Another tragedy is Paris had warnings: the 1910 Great Flood of Paris, revisited over and over again as people keep wondering if 2017 will be worse than 1910 when the waters rose 28 feet. (2016 flooding in Paris also noted.)

As the city becomes deluged, few can escape. Certainly not this family. Fear, exhaustion, and time feel like an eternity wearing down these characters until they weaken and finally share their innermost secrets, enlightening each other, enlightening us.

How sad that it takes a catastrophe to get the family to open up. Sad because they love each other, in their own imperfect ways, but there’s so much underlying baggage and tension among them they’ve been unable to. The Rain Watcher is a tale of many kinds of love, especially unconditional love and “love unexpressed.”

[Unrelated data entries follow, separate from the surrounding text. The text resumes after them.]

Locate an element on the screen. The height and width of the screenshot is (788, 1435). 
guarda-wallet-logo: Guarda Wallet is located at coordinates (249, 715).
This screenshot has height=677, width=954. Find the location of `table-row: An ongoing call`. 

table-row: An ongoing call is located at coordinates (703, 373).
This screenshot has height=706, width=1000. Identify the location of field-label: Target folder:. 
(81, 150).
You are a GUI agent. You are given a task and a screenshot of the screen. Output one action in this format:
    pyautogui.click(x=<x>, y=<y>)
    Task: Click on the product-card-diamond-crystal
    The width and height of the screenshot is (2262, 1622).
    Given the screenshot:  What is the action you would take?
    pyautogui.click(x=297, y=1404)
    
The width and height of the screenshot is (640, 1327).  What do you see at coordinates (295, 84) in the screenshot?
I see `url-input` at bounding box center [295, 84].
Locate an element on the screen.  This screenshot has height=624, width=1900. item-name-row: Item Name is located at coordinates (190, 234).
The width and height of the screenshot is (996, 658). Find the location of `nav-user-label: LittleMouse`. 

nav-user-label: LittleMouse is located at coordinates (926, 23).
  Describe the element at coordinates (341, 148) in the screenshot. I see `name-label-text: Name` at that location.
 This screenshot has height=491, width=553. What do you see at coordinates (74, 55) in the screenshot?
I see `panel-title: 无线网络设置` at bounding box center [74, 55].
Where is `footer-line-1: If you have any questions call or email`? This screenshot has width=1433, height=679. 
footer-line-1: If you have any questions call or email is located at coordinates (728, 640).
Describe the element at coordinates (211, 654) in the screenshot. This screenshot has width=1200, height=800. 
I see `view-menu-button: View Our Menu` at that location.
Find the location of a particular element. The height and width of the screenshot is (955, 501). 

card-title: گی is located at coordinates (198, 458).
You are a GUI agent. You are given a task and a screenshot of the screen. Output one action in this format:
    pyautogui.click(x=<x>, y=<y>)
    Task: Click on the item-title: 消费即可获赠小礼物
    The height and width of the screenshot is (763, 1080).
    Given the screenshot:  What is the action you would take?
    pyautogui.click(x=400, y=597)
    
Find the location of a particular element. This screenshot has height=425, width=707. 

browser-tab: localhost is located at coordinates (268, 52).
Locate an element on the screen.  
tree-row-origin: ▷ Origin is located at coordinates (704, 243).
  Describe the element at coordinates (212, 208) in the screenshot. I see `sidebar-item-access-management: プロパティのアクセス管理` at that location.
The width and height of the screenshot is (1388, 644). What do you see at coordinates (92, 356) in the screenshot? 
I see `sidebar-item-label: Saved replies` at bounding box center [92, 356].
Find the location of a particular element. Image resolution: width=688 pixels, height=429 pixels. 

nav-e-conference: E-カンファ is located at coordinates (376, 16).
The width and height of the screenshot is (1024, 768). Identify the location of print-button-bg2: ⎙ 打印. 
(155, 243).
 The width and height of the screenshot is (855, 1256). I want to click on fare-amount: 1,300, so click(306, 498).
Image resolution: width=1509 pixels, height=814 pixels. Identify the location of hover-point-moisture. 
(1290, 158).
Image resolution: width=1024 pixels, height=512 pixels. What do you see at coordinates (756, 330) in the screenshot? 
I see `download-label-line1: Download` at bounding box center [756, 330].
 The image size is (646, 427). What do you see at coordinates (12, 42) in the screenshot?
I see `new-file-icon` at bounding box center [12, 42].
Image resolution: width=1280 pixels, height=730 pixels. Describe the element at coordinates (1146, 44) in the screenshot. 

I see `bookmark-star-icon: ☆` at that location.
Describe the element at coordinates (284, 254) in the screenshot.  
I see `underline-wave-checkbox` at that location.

Human lessons are also viewed through an environmental lens. An historian discusses 1910 vs. 1917 flooding as the world watches the devastation in Paris on TV. The human connection is also told in a message about trees from Linden’s father he hears on a video.

The historian discusses the technological facts that made it easier for people to cope in 1910, but what sticks out is how “people were kinder to one another” compared to today as looters ransack an already ravaged city. And, Paul (who is quite talkative when it comes to trees) says: “trees care for one another … “everything about a tree is slow, how it thrives, how it develops … a tree is the exact opposite of the crazy, fast times we are living in.”

Given the dire warnings on the human toll of global climate change recently reported on, The Rain Watcher cries out on both the personal and scientific front. Tatiana de Rosnay hopes we’re listening.

Lorraine

3 thoughts on “The Rain Watcher

  1. Reply Lori Gottlieb Sep 8,2021 6:52 PM

    The novel is a masterpiece of story telling, great compassion for the dysfunctional family and appreciation of the trauma of childhood experiences. It also speaks to the courage of a son to want his dying father to know him and accept him as a gay man., which releases the repressed father’s long held secret that gives insight into his own behaviors. Too, the courage of a more traditional mother to embrace her gay son, and express love and admiration for him as she reveals her own secrets. It is a very powerful portrayal of lives examined. And we the readers are the lucky recipients of those insights. Thank you Tatiana.